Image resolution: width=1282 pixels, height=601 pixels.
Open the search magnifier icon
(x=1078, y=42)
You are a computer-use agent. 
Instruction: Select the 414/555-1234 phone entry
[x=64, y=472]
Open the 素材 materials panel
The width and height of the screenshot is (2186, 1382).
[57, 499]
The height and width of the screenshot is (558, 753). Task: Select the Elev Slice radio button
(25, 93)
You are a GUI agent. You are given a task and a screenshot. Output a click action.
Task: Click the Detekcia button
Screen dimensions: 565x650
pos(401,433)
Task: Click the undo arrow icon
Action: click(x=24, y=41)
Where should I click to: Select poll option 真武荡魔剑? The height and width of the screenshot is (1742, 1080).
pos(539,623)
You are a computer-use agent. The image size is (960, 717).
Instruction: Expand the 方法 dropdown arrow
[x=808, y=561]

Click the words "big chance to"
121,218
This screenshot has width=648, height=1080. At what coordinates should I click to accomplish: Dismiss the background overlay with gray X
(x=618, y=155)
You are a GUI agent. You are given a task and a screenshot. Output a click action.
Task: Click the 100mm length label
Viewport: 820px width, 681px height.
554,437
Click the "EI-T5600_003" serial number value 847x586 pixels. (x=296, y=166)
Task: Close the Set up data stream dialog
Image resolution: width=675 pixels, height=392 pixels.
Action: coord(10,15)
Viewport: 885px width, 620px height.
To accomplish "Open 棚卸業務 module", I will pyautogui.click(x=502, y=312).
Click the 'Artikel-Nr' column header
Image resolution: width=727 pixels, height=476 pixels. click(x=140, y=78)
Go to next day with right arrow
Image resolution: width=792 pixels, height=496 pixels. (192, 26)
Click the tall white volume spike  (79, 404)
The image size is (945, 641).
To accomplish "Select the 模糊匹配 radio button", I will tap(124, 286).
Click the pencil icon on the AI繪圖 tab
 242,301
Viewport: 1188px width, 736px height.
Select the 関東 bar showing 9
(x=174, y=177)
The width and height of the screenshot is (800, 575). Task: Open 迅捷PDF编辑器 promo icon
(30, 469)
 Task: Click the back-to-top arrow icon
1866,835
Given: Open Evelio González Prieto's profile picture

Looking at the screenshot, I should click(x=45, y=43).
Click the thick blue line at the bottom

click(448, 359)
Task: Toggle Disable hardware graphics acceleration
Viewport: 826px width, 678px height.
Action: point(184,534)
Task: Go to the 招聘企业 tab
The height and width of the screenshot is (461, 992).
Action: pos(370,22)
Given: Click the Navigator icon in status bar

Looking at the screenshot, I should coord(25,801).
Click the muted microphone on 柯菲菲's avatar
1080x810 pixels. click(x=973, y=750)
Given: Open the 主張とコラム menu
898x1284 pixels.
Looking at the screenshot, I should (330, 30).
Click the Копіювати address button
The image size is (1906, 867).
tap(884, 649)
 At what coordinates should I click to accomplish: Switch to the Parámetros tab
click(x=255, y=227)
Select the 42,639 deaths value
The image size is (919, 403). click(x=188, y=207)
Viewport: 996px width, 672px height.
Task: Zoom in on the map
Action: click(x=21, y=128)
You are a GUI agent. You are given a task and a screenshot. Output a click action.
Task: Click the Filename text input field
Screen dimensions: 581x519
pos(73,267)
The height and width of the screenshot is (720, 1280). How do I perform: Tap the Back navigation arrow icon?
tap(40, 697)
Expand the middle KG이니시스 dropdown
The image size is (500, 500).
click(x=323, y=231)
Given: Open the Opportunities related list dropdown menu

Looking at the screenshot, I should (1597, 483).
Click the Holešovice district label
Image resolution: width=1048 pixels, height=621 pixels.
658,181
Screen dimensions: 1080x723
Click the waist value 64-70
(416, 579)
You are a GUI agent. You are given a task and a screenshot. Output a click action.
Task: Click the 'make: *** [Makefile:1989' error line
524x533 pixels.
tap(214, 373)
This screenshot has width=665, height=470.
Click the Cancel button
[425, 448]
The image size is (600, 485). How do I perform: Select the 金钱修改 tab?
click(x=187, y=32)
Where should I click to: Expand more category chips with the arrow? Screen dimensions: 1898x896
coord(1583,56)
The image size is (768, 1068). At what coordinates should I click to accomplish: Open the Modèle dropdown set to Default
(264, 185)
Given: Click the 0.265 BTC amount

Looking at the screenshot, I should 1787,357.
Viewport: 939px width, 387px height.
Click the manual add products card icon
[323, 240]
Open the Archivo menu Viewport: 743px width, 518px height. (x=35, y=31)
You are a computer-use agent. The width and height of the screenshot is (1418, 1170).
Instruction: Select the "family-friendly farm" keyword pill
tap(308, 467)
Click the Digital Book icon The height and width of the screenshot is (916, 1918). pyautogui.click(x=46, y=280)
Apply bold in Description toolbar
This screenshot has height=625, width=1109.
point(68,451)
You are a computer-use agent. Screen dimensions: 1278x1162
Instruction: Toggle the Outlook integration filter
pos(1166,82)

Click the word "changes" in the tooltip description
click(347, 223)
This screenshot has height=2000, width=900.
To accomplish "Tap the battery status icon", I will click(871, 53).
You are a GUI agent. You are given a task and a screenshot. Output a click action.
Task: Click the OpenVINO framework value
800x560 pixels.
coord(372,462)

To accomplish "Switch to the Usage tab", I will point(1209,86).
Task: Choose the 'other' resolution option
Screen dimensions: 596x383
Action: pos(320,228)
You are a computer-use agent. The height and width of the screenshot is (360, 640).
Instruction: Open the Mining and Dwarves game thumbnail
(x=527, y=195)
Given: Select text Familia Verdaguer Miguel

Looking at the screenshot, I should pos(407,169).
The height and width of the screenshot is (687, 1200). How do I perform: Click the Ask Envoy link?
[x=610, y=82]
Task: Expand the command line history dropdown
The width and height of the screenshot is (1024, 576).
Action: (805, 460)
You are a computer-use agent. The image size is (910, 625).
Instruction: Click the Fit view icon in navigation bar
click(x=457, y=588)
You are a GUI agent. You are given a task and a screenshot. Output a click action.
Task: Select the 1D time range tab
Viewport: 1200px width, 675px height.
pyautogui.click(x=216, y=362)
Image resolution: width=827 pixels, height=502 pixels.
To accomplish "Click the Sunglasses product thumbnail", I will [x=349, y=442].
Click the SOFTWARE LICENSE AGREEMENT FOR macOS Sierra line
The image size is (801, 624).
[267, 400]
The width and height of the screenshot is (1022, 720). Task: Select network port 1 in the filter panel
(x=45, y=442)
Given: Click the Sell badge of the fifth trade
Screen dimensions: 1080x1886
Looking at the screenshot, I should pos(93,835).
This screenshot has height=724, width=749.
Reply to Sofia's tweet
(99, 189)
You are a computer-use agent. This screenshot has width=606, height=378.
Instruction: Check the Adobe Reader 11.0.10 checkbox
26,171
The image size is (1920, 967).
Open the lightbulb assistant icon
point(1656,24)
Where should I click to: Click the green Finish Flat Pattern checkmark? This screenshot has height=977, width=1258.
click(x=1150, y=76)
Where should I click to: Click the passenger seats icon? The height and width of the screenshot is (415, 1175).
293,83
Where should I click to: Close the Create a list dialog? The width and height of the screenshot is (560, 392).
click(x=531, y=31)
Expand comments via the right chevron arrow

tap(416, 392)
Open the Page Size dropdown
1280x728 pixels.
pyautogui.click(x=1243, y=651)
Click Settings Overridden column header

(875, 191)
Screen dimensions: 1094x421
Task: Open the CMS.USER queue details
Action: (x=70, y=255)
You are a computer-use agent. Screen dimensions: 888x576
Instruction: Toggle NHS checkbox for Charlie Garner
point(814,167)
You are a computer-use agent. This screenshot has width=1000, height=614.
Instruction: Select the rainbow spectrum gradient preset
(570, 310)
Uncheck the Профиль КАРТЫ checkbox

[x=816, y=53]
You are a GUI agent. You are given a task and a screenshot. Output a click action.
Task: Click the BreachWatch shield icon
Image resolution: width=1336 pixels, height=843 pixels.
· · · ·
> [Task instructions] Exactly as they appear above, transcribe the records in full.

> [Response to the task]
Image resolution: width=1282 pixels, height=601 pixels.
Open the search magnifier icon
(x=1078, y=42)
You are a computer-use agent. 
Instruction: Select the 414/555-1234 phone entry
[x=64, y=472]
Open the 素材 materials panel
The width and height of the screenshot is (2186, 1382).
[57, 499]
The height and width of the screenshot is (558, 753). Task: Select the Elev Slice radio button
(25, 93)
You are a GUI agent. You are given a task and a screenshot. Output a click action.
Task: Click the Detekcia button
Screen dimensions: 565x650
pos(401,433)
Task: Click the undo arrow icon
Action: click(x=24, y=41)
Where should I click to: Select poll option 真武荡魔剑? The height and width of the screenshot is (1742, 1080).
pos(539,623)
You are a computer-use agent. The image size is (960, 717).
Instruction: Expand the 方法 dropdown arrow
[x=808, y=561]

Click the words "big chance to"
121,218
This screenshot has width=648, height=1080. At what coordinates should I click to accomplish: Dismiss the background overlay with gray X
(x=618, y=155)
You are a GUI agent. You are given a task and a screenshot. Output a click action.
Task: Click the 100mm length label
Viewport: 820px width, 681px height.
554,437
Click the "EI-T5600_003" serial number value 847x586 pixels. (x=296, y=166)
Task: Close the Set up data stream dialog
Image resolution: width=675 pixels, height=392 pixels.
Action: coord(10,15)
Viewport: 885px width, 620px height.
To accomplish "Open 棚卸業務 module", I will pyautogui.click(x=502, y=312).
Click the 'Artikel-Nr' column header
Image resolution: width=727 pixels, height=476 pixels. click(x=140, y=78)
Go to next day with right arrow
Image resolution: width=792 pixels, height=496 pixels. (192, 26)
Click the tall white volume spike  (79, 404)
The image size is (945, 641).
To accomplish "Select the 模糊匹配 radio button", I will tap(124, 286).
Click the pencil icon on the AI繪圖 tab
 242,301
Viewport: 1188px width, 736px height.
Select the 関東 bar showing 9
(x=174, y=177)
The width and height of the screenshot is (800, 575). Task: Open 迅捷PDF编辑器 promo icon
(30, 469)
 Task: Click the back-to-top arrow icon
1866,835
Given: Open Evelio González Prieto's profile picture

Looking at the screenshot, I should click(x=45, y=43).
Click the thick blue line at the bottom

click(448, 359)
Task: Toggle Disable hardware graphics acceleration
Viewport: 826px width, 678px height.
Action: point(184,534)
Task: Go to the 招聘企业 tab
The height and width of the screenshot is (461, 992).
Action: pos(370,22)
Given: Click the Navigator icon in status bar

Looking at the screenshot, I should coord(25,801).
Click the muted microphone on 柯菲菲's avatar
1080x810 pixels. click(x=973, y=750)
Given: Open the 主張とコラム menu
898x1284 pixels.
Looking at the screenshot, I should (330, 30).
Click the Копіювати address button
The image size is (1906, 867).
tap(884, 649)
 At what coordinates should I click to accomplish: Switch to the Parámetros tab
click(x=255, y=227)
Select the 42,639 deaths value
The image size is (919, 403). click(x=188, y=207)
Viewport: 996px width, 672px height.
Task: Zoom in on the map
Action: click(x=21, y=128)
You are a GUI agent. You are given a task and a screenshot. Output a click action.
Task: Click the Filename text input field
Screen dimensions: 581x519
pos(73,267)
The height and width of the screenshot is (720, 1280). How do I perform: Tap the Back navigation arrow icon?
tap(40, 697)
Expand the middle KG이니시스 dropdown
The image size is (500, 500).
click(x=323, y=231)
Given: Open the Opportunities related list dropdown menu

Looking at the screenshot, I should (1597, 483).
Click the Holešovice district label
Image resolution: width=1048 pixels, height=621 pixels.
658,181
Screen dimensions: 1080x723
Click the waist value 64-70
(416, 579)
You are a GUI agent. You are given a task and a screenshot. Output a click action.
Task: Click the 'make: *** [Makefile:1989' error line
524x533 pixels.
tap(214, 373)
This screenshot has width=665, height=470.
Click the Cancel button
[425, 448]
The image size is (600, 485). How do I perform: Select the 金钱修改 tab?
click(x=187, y=32)
Where should I click to: Expand more category chips with the arrow? Screen dimensions: 1898x896
coord(1583,56)
The image size is (768, 1068). At what coordinates should I click to accomplish: Open the Modèle dropdown set to Default
(264, 185)
Given: Click the 0.265 BTC amount

Looking at the screenshot, I should 1787,357.
Viewport: 939px width, 387px height.
Click the manual add products card icon
[323, 240]
Open the Archivo menu Viewport: 743px width, 518px height. (x=35, y=31)
You are a computer-use agent. The width and height of the screenshot is (1418, 1170).
Instruction: Select the "family-friendly farm" keyword pill
tap(308, 467)
Click the Digital Book icon The height and width of the screenshot is (916, 1918). pyautogui.click(x=46, y=280)
Apply bold in Description toolbar
This screenshot has height=625, width=1109.
point(68,451)
You are a computer-use agent. Screen dimensions: 1278x1162
Instruction: Toggle the Outlook integration filter
pos(1166,82)

Click the word "changes" in the tooltip description
click(347, 223)
This screenshot has height=2000, width=900.
To accomplish "Tap the battery status icon", I will click(871, 53).
You are a GUI agent. You are given a task and a screenshot. Output a click action.
Task: Click the OpenVINO framework value
800x560 pixels.
coord(372,462)

To accomplish "Switch to the Usage tab", I will point(1209,86).
Task: Choose the 'other' resolution option
Screen dimensions: 596x383
Action: pos(320,228)
You are a computer-use agent. The height and width of the screenshot is (360, 640).
Instruction: Open the Mining and Dwarves game thumbnail
(x=527, y=195)
Given: Select text Familia Verdaguer Miguel

Looking at the screenshot, I should pos(407,169).
The height and width of the screenshot is (687, 1200). How do I perform: Click the Ask Envoy link?
[x=610, y=82]
Task: Expand the command line history dropdown
The width and height of the screenshot is (1024, 576).
Action: (805, 460)
You are a computer-use agent. The image size is (910, 625).
Instruction: Click the Fit view icon in navigation bar
click(x=457, y=588)
You are a GUI agent. You are given a task and a screenshot. Output a click action.
Task: Select the 1D time range tab
Viewport: 1200px width, 675px height.
pyautogui.click(x=216, y=362)
Image resolution: width=827 pixels, height=502 pixels.
To accomplish "Click the Sunglasses product thumbnail", I will [x=349, y=442].
Click the SOFTWARE LICENSE AGREEMENT FOR macOS Sierra line
The image size is (801, 624).
[267, 400]
The width and height of the screenshot is (1022, 720). Task: Select network port 1 in the filter panel
(x=45, y=442)
Given: Click the Sell badge of the fifth trade
Screen dimensions: 1080x1886
Looking at the screenshot, I should pos(93,835).
This screenshot has height=724, width=749.
Reply to Sofia's tweet
(99, 189)
You are a computer-use agent. This screenshot has width=606, height=378.
Instruction: Check the Adobe Reader 11.0.10 checkbox
26,171
The image size is (1920, 967).
Open the lightbulb assistant icon
point(1656,24)
Where should I click to: Click the green Finish Flat Pattern checkmark? This screenshot has height=977, width=1258.
click(x=1150, y=76)
Where should I click to: Click the passenger seats icon? The height and width of the screenshot is (415, 1175).
293,83
Where should I click to: Close the Create a list dialog? The width and height of the screenshot is (560, 392).
click(x=531, y=31)
Expand comments via the right chevron arrow

tap(416, 392)
Open the Page Size dropdown
1280x728 pixels.
pyautogui.click(x=1243, y=651)
Click Settings Overridden column header

(875, 191)
Screen dimensions: 1094x421
Task: Open the CMS.USER queue details
Action: (x=70, y=255)
You are a computer-use agent. Screen dimensions: 888x576
Instruction: Toggle NHS checkbox for Charlie Garner
point(814,167)
You are a computer-use agent. This screenshot has width=1000, height=614.
Instruction: Select the rainbow spectrum gradient preset
(570, 310)
Uncheck the Профиль КАРТЫ checkbox

[x=816, y=53]
You are a GUI agent. You are given a task and a screenshot. Output a click action.
Task: Click the BreachWatch shield icon
Image resolution: width=1336 pixels, height=843 pixels.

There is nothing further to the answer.